Hemodynamic risks associated with pulmonary embolism?

A

pulmonary embolism are at risk of hemodynamic instability due to compromised blood flow to the lungs; could affect systemic blood pressure and cardiac function

50
Q

Why is pulmonary edema at risk of developing for acute SCI patients?

A

Excessive fluid admin to treat hypotension due to neurogenic shock

51
Q

Therapies to prevent atelectasis if SCI causes reduced lung volumes?

A

Lung volume maintaince therapy: MLVRM, IPPB, MIE

52
Q

C1-C2 injury Impact on breathing

A

Severe requiring mechanical ventilation

  • Diaphragm is completely paralyzed (Phrenic nerve C345)
  • Loss of all resp muscle function
53
Q

C3-C5 injury impact on breathing

A

Severely weakens or ceases diaphragm function

  • may require ventilatory support
  • night time support
  • Risk of resp infections due to inability to clear secretions effectively
54
Q

C6-C8 injury impact on breathing

A

Don’t typically affect the diaphragm, breathing is not significantly impaired.

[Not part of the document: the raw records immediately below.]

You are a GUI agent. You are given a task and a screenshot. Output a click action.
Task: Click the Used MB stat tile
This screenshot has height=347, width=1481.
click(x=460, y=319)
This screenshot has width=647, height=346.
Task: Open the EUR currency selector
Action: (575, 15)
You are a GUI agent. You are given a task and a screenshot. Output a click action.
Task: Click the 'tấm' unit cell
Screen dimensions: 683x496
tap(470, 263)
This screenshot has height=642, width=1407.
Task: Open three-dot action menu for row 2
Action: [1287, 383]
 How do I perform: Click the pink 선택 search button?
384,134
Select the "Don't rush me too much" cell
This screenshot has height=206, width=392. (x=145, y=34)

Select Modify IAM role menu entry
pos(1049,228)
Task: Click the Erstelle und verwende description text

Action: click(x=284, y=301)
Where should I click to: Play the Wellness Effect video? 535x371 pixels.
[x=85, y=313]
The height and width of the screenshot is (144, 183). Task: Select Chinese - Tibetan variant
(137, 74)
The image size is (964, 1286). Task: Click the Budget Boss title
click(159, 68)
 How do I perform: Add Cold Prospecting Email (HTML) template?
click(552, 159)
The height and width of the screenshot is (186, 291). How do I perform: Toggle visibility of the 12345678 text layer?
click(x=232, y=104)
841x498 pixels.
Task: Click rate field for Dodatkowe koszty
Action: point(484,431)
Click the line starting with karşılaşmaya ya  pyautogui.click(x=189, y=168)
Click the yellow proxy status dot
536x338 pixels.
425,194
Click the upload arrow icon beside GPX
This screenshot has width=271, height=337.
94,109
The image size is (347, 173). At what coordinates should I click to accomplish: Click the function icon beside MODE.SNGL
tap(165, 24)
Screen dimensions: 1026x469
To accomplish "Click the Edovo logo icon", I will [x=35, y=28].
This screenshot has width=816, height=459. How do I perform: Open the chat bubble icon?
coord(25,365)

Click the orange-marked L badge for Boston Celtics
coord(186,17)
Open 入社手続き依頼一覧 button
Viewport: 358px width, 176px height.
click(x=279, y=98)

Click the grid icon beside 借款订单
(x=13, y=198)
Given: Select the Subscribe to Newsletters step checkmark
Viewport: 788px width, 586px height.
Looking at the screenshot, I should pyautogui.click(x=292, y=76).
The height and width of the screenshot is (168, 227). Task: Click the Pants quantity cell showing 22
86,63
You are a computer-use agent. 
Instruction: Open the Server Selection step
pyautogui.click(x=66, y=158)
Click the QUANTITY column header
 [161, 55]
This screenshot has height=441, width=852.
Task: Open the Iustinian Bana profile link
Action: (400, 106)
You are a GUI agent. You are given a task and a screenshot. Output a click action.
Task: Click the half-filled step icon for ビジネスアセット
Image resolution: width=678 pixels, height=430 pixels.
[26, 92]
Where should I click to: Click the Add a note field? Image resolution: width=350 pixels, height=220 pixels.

  • Diaphragm is still fully functional
  • Accessory resp muscles may be weakened = weak cough and/or weak deep breathing
55
Q

Ventilator dependent C Spine injury?

A

C1-C3

56
Q

Possible ventilation or NIV dependent C spine injury?

A

C3-C4

57
Q

C spine injury independent respirations

A

Possible paralysis of abdomen and impaired coughing but generally:

  • C5
  • C6-8
58
Q

Full normal respiratory spinal cord injury location?

A

T12 and lower

  • Injuries in the T1-T11 region may weaken the diagram or accessory respiratory muscles at varying degrees but still be able to retain breathing
59
Q

Sign and symptoms of spinal cord injury (SCI)

A

Suspected mechanisms
pain pressure in back

  • weakness or paralysis
  • numbness loss of sensation
    loss of bowel control
  • respiratory failure
  • Hypotension, bradycardia
60
Q

What is spinal shock

A

Flaccidity of muscles and loss of reflexes (hyporeflexia)

  • may have altered body temp, skin color changes, no sweating, hypotension
61
Q

What is a Compression injury?

A

Vertebral body compressed anteriorly result of fall or osteoarthritis

62
Q

Whats a Burst Injury

A

vertebrae crushed by extreme forces. Body fragments can cause additional injury such as in a Car accident

63
Q

Whats a Flexion/Distraction

A

Injury involves posterior and middle spinal columns

  • Severe whiplash
64
Q

Whats a dislocated injury?

A

Any type of injury with a moved vertebrae

  • very unstable
  • may cause cord injury or severing.